* Work task
Whenever a line of the data below holds the string "Khoản", copy that line.

* Collected data entries

▼

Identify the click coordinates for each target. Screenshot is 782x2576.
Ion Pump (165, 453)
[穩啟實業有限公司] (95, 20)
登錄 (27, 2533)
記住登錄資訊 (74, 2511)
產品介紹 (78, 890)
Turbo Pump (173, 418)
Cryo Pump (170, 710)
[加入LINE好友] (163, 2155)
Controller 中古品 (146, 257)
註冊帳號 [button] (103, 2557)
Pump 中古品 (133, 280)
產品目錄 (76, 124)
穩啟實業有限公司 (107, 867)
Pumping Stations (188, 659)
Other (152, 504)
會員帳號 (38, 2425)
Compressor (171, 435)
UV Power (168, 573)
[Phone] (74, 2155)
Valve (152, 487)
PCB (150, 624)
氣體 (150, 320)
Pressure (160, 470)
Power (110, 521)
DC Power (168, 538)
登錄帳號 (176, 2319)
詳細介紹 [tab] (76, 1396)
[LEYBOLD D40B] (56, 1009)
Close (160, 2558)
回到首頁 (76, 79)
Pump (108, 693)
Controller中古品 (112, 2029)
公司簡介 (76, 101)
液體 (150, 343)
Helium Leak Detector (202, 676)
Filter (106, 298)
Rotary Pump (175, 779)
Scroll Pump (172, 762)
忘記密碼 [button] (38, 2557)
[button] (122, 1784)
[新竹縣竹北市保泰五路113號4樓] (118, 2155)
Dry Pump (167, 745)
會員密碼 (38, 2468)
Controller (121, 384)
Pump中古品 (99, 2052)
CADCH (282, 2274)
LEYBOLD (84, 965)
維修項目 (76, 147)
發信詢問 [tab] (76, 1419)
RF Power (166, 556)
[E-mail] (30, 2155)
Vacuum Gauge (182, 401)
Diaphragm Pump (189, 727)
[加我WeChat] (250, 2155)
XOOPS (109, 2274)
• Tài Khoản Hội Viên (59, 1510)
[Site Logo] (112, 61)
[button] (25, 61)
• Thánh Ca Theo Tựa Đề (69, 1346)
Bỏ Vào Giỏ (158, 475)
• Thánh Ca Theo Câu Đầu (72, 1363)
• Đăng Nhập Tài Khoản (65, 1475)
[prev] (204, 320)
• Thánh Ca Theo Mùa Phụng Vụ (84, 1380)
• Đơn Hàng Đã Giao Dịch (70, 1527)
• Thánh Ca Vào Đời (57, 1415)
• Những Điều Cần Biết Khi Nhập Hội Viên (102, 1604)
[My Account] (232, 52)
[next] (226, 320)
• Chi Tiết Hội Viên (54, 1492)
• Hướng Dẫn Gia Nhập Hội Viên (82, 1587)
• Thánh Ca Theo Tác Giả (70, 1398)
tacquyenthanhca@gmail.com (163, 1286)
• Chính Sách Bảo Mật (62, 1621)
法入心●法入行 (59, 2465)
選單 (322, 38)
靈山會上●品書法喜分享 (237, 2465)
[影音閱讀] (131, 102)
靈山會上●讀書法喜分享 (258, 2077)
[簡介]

▲

* Problem solution
• Tài Khoản Hội Viên (59, 1510)
• Đăng Nhập Tài Khoản (65, 1475)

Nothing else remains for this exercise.